#### WHAT IS BEING ASKED
Take the entries below and print, exactly, the stretch from the line containing "This screenshot has height=374, width=500." through the line containing "Instruction: Open 最近みた in the sidebar", both included.

··· WORKING DATA ···

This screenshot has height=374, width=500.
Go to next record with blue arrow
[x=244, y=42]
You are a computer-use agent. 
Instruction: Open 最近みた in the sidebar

···
··· WORKING DATA ···

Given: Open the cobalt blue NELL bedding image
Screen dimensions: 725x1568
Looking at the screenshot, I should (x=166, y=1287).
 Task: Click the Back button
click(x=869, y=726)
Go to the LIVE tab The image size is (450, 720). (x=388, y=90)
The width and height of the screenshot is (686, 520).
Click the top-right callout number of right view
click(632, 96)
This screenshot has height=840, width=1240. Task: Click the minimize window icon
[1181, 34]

···

#### OUTPUT BELOW
This screenshot has height=374, width=500.
Go to next record with blue arrow
[x=244, y=42]
You are a computer-use agent. 
Instruction: Open 最近みた in the sidebar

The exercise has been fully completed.